There’s still the (potential) matter of DRM, though; being far more multiplayer-centric than something like Assassin’s Creed II then a strong online component of RUSE is entirely sensible, requiring a login to Ubisoft servers for matchmaking and lobby facilities wouldn’t be a problem, and obviously if you’re in a multiplayer game then you’ll need to stay online for it (it’d be nice to be able to reconnect to a game easily if your internet connection glitches, though).
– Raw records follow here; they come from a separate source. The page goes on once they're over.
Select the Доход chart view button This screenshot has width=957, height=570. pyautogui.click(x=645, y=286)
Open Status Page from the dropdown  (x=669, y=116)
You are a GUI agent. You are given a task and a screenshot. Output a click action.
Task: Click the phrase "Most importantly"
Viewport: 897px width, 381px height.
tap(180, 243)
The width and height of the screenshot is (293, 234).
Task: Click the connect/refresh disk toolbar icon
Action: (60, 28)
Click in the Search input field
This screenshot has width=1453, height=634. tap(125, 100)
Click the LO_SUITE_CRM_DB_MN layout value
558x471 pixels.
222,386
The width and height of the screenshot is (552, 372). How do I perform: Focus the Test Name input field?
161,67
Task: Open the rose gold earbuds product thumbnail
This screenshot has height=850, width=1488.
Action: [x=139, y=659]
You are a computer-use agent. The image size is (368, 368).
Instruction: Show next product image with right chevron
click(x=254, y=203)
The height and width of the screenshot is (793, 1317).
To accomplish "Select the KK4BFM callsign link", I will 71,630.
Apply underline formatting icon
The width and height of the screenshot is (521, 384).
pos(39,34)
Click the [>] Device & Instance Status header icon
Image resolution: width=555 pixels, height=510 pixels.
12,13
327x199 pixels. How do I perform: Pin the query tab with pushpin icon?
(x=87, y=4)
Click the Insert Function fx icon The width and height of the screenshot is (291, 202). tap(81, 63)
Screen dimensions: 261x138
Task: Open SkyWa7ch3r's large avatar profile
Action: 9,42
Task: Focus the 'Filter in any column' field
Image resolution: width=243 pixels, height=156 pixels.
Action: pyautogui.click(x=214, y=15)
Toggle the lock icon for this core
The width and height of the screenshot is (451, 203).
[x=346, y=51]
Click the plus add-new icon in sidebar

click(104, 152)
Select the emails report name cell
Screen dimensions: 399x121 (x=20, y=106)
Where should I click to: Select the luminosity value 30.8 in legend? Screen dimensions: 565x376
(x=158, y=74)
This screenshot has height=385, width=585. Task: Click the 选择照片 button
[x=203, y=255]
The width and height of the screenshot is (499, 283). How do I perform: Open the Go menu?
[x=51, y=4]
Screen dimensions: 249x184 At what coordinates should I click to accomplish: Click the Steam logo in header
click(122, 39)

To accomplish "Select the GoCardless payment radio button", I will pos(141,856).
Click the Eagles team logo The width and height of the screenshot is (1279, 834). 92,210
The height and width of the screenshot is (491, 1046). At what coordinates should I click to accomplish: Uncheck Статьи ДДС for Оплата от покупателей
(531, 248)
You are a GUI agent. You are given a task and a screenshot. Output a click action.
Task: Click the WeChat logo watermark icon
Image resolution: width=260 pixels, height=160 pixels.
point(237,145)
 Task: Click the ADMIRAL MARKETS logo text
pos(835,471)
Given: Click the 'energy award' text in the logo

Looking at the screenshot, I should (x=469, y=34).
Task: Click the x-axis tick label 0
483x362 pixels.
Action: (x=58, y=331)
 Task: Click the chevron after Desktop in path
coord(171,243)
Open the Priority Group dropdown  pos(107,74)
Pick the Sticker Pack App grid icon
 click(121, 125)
The full game sounds like it will include a fairly comprehensive single player campaign and battles as well, and if you need to be always online for that then I’ll have to stick to my guns and make my somewhat pitiful stand, which will make even less of an impression on industry DRM attitudes than my Panzer III rush on a bunch of KV-1s, but still.

Plus if I give it six months it’ll probably be in a Steam sale for a fiver.

RUSE Public Beta

I first found out about R.U.S.E. when looking at what games might be affected by Ubisoft’s new DRM scheme, and a couple of weeks ago Steam popped up a window announcing the availability of a public beta so I thought I might as well take a look.

Starting with the always-online DRMephant in the room, I flipped Steam into offline mode, went to start the beta up and it seemed fine. In the middle of a single player game I yanked out the network cable just to be sure and everything continued quite happily, so I guess the beta is DRM free, which isn’t terribly surprising. Though other Ubisoft games have disappeared from Steam in the UK for unknown reasons that might or might not involve DRM, the RUSE beta is going strong and it’s still available for pre-order, but I’ll be holding off to see what the DRM situation is at launch before committing.

The game itself, though; RUSE is a World War II RTS that allows you to take control of UK, US, French, Italian, German or Russian forces and trundle your infantry, tanks, artillery and aircraft around the place for great justice. Though you produce individually named units (e.g. Matilda, Panzer IV, T-34 or Sherman tanks) RUSE works on a more abstracted strategic level, so a grognard level of knowledge of the armour penetration characteristics of the 75mm M3/L40 gun isn’t needed to work out who’s going to win in a fight. This is reflected really nicely in your view of the battlefield; you can zoom right in to see half-tracks backing up, hooking on your anti-tank guns and driving off to take up position, but as you zoom right out for the widest possible view the map is revealed as a table in a war room, with oversize counters and tokens representing your troops and the best knowledge available of enemy deployments. All it’s missing is a few WAAFs with long sticks shunting the units around.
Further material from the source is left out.